Stufenzinsanleihen Meldung

Die Käufer der Nachtigall-Anleihe der Landesbank Berlin hatten nicht lange Freude an ihrem ­Papier. Im August hat die Bank gekündigt.

Anleger freuen sich über Anleihen mit jährlich steigendem Zins. Doch sobald sie sich wirklich lohnen, kündigt die Bank.

Angebot. Stufenzinsanleihen sind beliebt. Der Zins steigt jährlich, am Ende der Laufzeit gibt es das Geld zurück. Vor allem die Landesbanken haben sie im Programm: Die West LB hat derzeit über 100 solcher Anleihen laufen, und alle sind mit einem einseitigen Kündigungsrecht ausgestattet. Wird der Bank der Zins zu hoch, kann sie den Anlegern das Geld vorzeitig zurückzahlen. Auch bei der Landesbank Berlin und der Bayern LB gibt es zahlreiche Stufenzinsanleihen mit Kündigungsrecht.

Kündigung. Teilweise nutzen Banken ihr Kündigungsrecht rege. Beispielsweise hat die Landesbank Berlin (LBB) allein in diesem Jahr über 20 Anleihen gekündigt. So die am 1. August 2008 aufgelegte Nachtigall-Anleihe. Im ersten Jahr gab es 5 Prozent Zins pro Jahr, danach sollte es noch mehr geben. Doch dazu kam es nicht.

Wiederanlage. Die Anleger haben jetzt Probleme, eine ähnlich lukrative Geldanlage zu finden. Hätten sie im August 2008 gewusst, dass die Anleihe gar keine vier Jahre läuft, hätten sie gleich ein Festgeld für vier Jahre zu 5,4 Prozent abschließen können, bei vergleichbarer Einlagensicherung. Diese Zinsen hätten sie dann wirklich für die ganze Zeit bekommen.
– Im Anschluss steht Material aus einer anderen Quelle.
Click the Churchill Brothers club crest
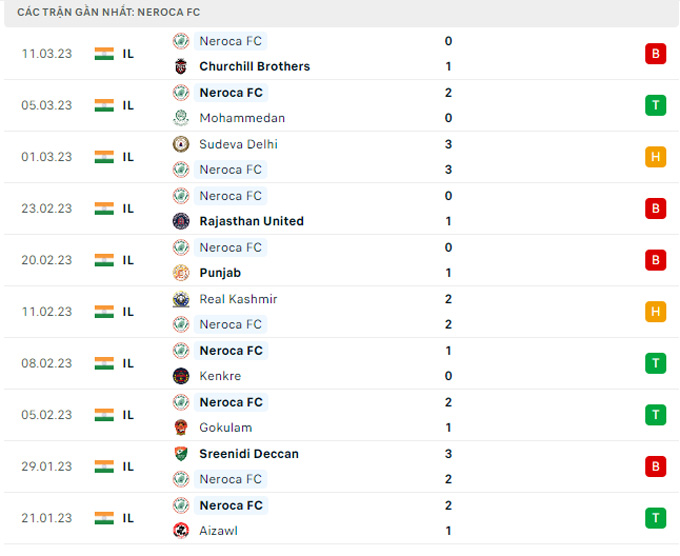Image resolution: width=680 pixels, height=556 pixels. (181, 67)
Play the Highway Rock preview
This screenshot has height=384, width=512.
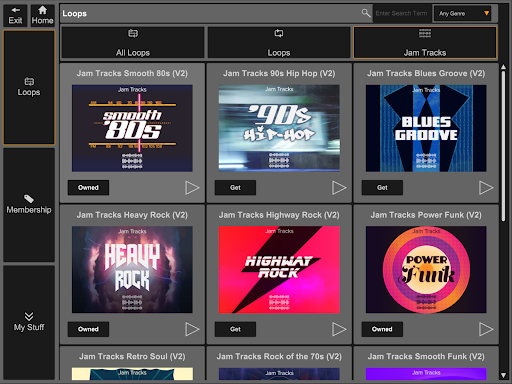click(x=339, y=329)
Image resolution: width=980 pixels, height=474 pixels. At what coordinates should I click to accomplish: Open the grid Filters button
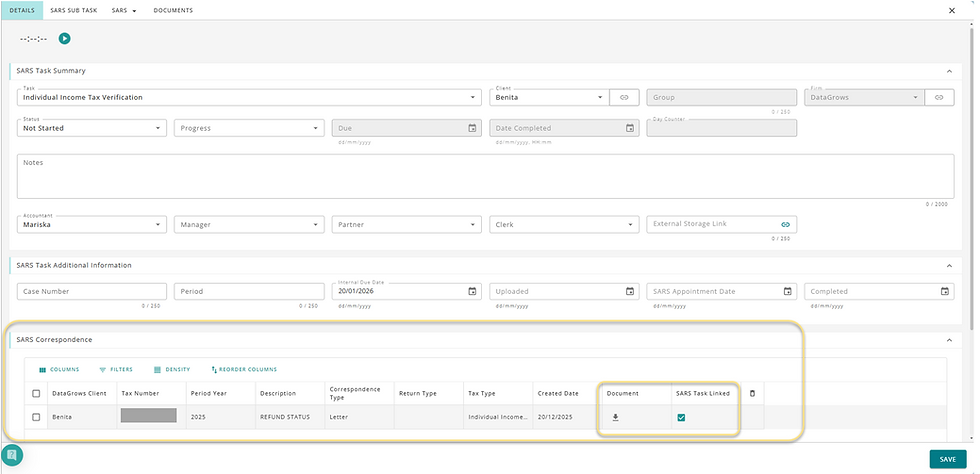[x=116, y=370]
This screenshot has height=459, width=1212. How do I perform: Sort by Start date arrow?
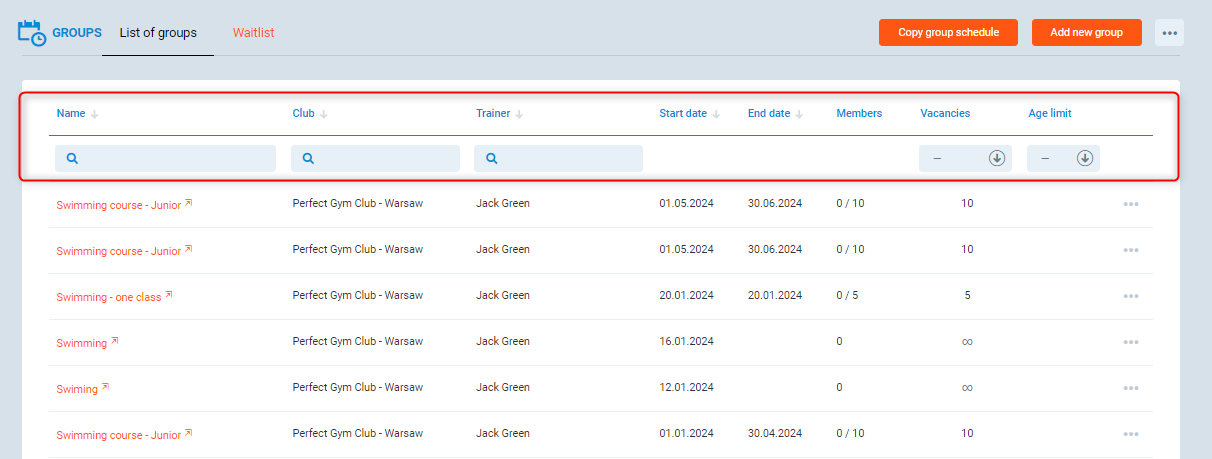pos(716,114)
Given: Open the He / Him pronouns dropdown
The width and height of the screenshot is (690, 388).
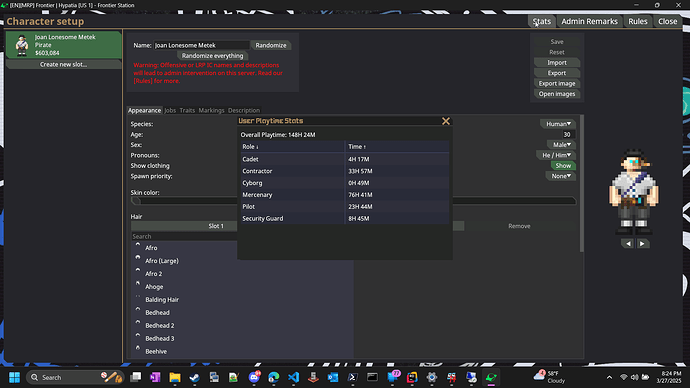Looking at the screenshot, I should (x=556, y=155).
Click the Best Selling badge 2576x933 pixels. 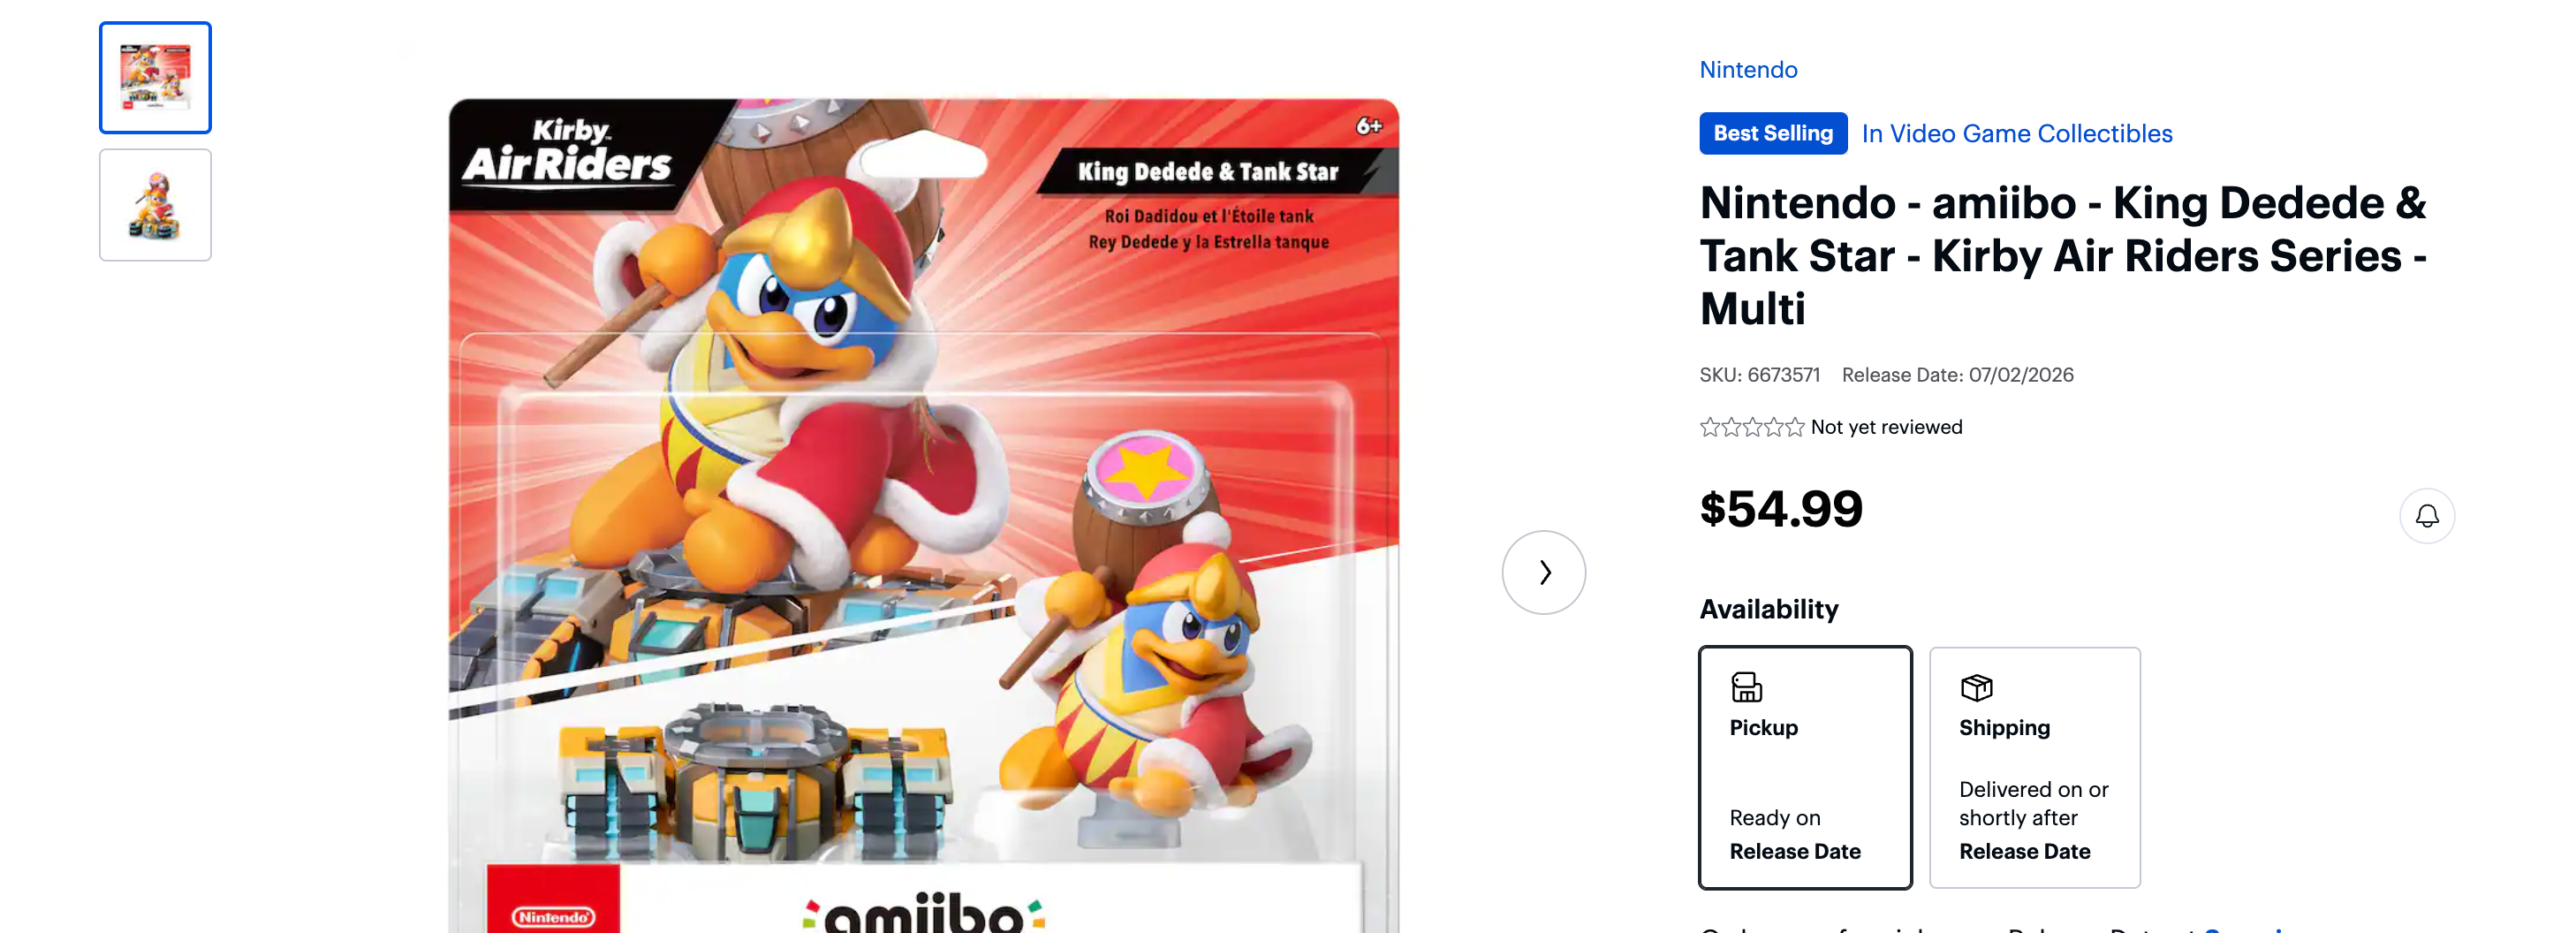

Tipp: Seien Sie vorsichtig bei Bankangeboten mit einseitigem Kündigungsrecht, denn Sie ziehen im Zweifel den Kürzeren. Sobald es für Sie gut und aus Sicht der Bank schlecht läuft, ist anzunehmen, dass die Bank die Anleihe kündigt.
Es hat auch keinen Sinn, den guten Zins für ein Jahr mit dem Hintergedanken mitzunehmen, die Anleihe selbst zu verkaufen, wenn es am Markt dann bessere Angebote gibt. Sie können Ihre Stufenzinsanleihe zwar vorzeitig verkaufen, in diesem Fall aber nur mit Kursverlust.